Our comparison table below covers all the important specifications of each camera. Below that, we specifically talk about the new improvements and which model is better suited for your needs.
Canon 70D Nikon D500
Megapixels 20.2 20.9
Sensor Type CMOS CMOS
Sensor Format APS-C APS-C (DX)
Crop Factor 1.6x 1.5x
AA Filter Yes None
Image Resolution 5472 x 3648 5568 x 3712
Body Image Stabilization No No
Lens Mount Canon EF/EF-S Nikon FX/DX
ISO 100 - 12,800 100 - 51,200
Expanded ISO 25,600 50 - 1,638,400
AF Points 19 153
Cross-type AF Points 19 99
Continuous Mode 7fps 10fps
LCD 3.0" - Fully Articulated 3.2" - Articulating
LCD Resolution 1,040,000 dots 2,359,000 dots
Touchscreen Yes Yes
Focus Peaking No No
Top LCD Display Yes Yes
Viewfinder Type Optical Optical
Viewfinder Coverage 98% 100%
Viewfinder Magnification 0.95x 1.00x
Video Resolution 1920x1080 (30/25/24p) 3840x2160 (30/25/24p)
1280x720 (60/50p) 1920x1080 (60/50/30/25/24p)
Microphone Jack Yes Yes
Headphone Jack No Yes
Memory Card Type SD SD + XQD
Dual Card Slots No Yes
SD UHS Support UHS-I UHS-II
Fastest Shutter Speed 1/8000 1/8000
Slowest Shutter Speed 30" 30"
Bulb Mode Yes Yes
JPEG Buffer Size 65 200
RAW Buffer Size 14 200
Time Lapse No Yes
Built-in Flash Yes No
Max Flash Sync Speed 1/250 1/250
Startup Time 0.7s 0.3s
Built-in Wi-Fi Yes Yes
Built-in GPS No No
Built- in NFC No Yes
Bluetooth No Yes
USB Type USB 2.0 USB 3.0
Environmentally Sealed Yes Yes
Battery Life (CIPA) 920 shots 1240 shots
Battery Included Yes (LP-E6) Yes (EN-EL15)
Weight 26.7 oz (755g) 30.2 oz (856g)
Size 5.5 x 4.1 x 3.1" 5.8 x 4.5 x 3.2"
Price Amazon Amazon
Release Date 2013 2016
Canon 70D Advantages:
- LCD – It’s fully articulated.
- Built-in Flash
- Weight – The Canon 70D weighs 101g less.
- Size – The Canon 70D is noticeably smaller.
- Less Expensive – The 70D body costs around $1000 less
It’s no surprise that the older and cheaper 70D doesn’t offer any advantages. The LCD is fully articulated though (which means you can use it to record videos while seeing yourself in it).
Nikon D500 Advantages:
- AA Filter – The Nikon D500 has no AA filter.

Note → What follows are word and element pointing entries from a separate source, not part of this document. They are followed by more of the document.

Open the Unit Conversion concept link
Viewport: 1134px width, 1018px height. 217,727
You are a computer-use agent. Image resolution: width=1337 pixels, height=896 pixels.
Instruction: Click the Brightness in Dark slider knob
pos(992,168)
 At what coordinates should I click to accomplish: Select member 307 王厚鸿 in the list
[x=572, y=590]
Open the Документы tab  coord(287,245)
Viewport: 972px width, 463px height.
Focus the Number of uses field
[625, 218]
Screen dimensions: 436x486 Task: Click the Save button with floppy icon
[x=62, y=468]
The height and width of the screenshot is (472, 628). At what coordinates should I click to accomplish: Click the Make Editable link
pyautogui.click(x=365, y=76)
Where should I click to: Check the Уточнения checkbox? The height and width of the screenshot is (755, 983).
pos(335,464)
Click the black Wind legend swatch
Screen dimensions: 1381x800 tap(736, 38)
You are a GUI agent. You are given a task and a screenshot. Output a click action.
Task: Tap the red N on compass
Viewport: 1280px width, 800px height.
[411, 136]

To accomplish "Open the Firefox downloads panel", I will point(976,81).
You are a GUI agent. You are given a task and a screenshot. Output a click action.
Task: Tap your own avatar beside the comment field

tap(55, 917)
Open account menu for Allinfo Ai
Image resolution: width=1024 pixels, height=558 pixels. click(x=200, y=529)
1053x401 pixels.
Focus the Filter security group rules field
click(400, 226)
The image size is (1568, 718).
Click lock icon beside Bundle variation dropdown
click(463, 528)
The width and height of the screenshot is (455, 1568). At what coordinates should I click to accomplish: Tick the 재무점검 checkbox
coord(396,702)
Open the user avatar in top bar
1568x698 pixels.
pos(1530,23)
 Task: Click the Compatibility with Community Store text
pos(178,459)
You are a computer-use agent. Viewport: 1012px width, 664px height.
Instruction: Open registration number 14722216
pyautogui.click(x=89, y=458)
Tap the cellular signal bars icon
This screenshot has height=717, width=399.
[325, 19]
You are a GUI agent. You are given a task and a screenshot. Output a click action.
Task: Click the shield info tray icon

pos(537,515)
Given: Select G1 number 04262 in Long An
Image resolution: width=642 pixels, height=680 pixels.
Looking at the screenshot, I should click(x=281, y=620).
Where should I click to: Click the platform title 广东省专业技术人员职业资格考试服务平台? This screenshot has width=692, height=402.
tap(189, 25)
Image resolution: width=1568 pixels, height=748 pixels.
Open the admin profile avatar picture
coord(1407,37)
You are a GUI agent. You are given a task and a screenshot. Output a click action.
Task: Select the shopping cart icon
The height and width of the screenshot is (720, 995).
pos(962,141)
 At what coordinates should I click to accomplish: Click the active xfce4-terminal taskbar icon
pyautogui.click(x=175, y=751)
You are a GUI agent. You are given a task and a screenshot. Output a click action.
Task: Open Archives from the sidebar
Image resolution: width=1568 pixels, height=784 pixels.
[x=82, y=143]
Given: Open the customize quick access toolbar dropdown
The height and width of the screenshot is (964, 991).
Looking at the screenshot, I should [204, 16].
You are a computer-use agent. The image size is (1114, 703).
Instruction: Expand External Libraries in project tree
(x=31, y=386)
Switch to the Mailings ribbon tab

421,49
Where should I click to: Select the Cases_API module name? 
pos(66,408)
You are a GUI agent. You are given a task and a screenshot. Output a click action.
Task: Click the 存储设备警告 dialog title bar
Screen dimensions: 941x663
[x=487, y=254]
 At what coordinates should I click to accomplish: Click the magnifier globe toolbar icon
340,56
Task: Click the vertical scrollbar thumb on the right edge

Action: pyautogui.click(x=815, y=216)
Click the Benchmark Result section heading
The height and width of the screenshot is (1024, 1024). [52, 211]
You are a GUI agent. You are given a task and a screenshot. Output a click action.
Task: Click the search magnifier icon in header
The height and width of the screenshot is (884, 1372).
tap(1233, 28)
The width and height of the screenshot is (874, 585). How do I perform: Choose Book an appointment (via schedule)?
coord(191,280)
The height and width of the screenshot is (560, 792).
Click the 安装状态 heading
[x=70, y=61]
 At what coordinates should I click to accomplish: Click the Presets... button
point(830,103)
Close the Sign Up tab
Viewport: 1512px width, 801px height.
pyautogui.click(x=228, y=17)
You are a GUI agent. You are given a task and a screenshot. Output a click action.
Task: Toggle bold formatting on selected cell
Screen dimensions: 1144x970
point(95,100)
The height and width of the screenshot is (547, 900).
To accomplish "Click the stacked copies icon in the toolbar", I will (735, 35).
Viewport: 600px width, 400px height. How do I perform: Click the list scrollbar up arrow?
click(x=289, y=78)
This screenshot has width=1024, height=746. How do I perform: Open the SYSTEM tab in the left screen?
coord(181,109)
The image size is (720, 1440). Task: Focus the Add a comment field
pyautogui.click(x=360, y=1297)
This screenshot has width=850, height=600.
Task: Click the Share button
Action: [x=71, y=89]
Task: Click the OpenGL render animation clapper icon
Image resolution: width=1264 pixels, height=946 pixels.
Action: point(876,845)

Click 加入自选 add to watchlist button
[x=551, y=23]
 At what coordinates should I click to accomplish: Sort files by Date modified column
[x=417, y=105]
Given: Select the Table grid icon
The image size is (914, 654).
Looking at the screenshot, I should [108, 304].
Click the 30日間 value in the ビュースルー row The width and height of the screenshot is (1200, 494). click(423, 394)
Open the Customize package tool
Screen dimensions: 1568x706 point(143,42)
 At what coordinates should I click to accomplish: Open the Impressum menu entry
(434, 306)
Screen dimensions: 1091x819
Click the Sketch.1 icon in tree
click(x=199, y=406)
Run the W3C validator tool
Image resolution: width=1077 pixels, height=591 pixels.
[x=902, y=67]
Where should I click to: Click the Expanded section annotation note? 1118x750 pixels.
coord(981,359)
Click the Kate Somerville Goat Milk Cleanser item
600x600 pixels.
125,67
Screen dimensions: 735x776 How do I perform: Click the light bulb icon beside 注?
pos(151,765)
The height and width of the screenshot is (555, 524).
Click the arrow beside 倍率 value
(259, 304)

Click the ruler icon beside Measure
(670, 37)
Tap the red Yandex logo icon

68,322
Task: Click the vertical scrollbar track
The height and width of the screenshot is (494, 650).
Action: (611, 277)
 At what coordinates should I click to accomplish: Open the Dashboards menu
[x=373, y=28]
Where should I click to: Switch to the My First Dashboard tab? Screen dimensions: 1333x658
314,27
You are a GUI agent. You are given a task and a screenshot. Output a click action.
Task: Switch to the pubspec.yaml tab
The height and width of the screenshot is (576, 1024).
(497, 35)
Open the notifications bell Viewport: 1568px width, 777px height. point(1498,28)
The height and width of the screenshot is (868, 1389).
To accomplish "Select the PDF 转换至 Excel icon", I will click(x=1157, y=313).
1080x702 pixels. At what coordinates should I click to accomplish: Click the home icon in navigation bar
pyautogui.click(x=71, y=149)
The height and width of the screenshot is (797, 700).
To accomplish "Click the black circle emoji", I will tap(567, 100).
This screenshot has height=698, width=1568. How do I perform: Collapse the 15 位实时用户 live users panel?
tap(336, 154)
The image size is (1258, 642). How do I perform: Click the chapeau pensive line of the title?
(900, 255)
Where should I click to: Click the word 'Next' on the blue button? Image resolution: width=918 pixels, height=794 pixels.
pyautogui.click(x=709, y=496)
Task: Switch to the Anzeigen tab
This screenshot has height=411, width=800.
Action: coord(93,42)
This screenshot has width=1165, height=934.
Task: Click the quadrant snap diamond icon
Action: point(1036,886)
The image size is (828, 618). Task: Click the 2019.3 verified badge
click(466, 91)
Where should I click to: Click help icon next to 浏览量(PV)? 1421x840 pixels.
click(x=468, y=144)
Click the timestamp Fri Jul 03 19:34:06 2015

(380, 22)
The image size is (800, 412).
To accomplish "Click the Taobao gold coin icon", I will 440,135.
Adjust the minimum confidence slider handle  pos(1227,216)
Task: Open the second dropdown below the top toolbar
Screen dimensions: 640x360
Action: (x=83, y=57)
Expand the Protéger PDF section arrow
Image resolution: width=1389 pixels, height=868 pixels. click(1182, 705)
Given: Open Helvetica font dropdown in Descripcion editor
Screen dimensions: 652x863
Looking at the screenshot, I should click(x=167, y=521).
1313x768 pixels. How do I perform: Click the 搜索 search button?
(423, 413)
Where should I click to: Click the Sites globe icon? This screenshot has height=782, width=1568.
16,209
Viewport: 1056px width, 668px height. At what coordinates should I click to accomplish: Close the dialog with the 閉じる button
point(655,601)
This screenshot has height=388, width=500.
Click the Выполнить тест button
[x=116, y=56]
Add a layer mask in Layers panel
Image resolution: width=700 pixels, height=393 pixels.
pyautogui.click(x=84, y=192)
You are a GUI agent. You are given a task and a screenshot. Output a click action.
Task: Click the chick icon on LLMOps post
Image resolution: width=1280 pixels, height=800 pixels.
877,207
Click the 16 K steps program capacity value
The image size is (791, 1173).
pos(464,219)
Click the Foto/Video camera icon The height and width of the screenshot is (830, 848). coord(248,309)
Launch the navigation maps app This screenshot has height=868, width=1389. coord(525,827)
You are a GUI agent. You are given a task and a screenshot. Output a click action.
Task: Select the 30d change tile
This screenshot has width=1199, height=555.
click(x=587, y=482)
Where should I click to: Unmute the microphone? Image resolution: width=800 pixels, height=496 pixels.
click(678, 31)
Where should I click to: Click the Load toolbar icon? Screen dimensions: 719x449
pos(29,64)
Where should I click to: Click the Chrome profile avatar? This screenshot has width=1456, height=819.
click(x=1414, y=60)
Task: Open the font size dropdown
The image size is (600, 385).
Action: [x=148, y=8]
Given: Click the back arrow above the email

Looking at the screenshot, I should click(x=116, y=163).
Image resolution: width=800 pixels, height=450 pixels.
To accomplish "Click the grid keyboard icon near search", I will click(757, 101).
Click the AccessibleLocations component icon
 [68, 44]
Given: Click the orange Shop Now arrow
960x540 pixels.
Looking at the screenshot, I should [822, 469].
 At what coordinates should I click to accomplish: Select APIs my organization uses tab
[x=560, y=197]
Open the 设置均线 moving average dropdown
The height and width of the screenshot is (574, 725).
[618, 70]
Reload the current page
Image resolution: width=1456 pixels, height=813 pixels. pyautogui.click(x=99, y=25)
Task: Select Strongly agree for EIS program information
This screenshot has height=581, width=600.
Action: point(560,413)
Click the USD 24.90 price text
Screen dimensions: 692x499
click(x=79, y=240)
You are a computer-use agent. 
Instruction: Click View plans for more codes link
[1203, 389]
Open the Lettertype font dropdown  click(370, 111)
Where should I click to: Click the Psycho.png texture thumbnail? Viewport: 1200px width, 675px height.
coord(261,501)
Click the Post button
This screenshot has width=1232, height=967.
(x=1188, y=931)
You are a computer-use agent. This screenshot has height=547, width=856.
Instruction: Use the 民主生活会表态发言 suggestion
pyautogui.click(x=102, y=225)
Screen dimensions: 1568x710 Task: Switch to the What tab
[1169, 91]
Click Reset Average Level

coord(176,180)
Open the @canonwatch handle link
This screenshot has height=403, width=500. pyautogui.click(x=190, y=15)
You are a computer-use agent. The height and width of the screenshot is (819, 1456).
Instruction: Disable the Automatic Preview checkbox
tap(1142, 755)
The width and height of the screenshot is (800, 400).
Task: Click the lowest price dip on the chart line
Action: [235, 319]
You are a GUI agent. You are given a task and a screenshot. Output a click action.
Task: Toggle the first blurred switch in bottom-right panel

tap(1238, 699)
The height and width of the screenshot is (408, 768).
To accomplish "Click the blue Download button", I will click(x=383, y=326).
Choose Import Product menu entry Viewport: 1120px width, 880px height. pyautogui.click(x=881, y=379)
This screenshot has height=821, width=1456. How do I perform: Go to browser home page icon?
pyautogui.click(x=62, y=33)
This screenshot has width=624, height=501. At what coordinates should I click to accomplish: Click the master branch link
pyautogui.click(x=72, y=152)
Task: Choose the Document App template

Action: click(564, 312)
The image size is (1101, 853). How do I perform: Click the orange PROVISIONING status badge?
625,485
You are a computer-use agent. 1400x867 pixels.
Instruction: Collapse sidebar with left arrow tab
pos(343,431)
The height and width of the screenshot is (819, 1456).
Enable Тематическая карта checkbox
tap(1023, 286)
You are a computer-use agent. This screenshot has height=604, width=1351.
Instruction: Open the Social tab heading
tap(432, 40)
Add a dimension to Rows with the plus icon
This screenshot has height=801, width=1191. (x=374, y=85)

- ISO – 1,638,400 vs 25,600 – Higher maximum ISO sensitivity.
- AF Points – 153 vs 19.
- Cross-type AF Points – 99 vs 19.
- Continuous mode – 10fps vs 7fps. More is better for sports and wildlife since you have more chances of getting a tack sharp shot.
- LCD – 3.2″ vs 3.0″.
- LCD Resolution – Higher resolution.
- Viewfinder Coverage – 100% vs 98%.
- Viewfinder Magnification – Higher magnification.
- Video Resolution – 4K video available.
- Headphone Jack – Useful for previewing your audio quality straight out the camera.
- Dual Card Slots – More room for extra photos, or simply for backup.
- UHS-II – Faster writing speeds than UHS-I, but you need a memory card that can handle such speeds.
- JPEG Buffer Size – 200 vs 65. Useful for long bursts.
- RAW Buffer Size – 200 vs 14.
- Built-in NFC
- Bluetooth Support
- USB 3.0 – Faster file transferring out the camera.
- Battery Life – 1240 shots vs 920 shots.
The Nikon D500 runs laps around most cameras, including the 70D. It’s got no AA filter, way higher maximum ISO, far more sophisticated AF system with 80 more cross-type points, 10 vs 7fps and 2 memory card slots. On top of that, it records 4K videos, has a headphone jack, UHS-II (and XQD memory slot), way bigger JPEG and RAW buffer sizes, USB 3.0 and even longer battery life.
It’s more expensive, but if you want something great for sports, action and wildlife (as well as weddings, traveling etc.), the D500 is your best APS-C DSLR.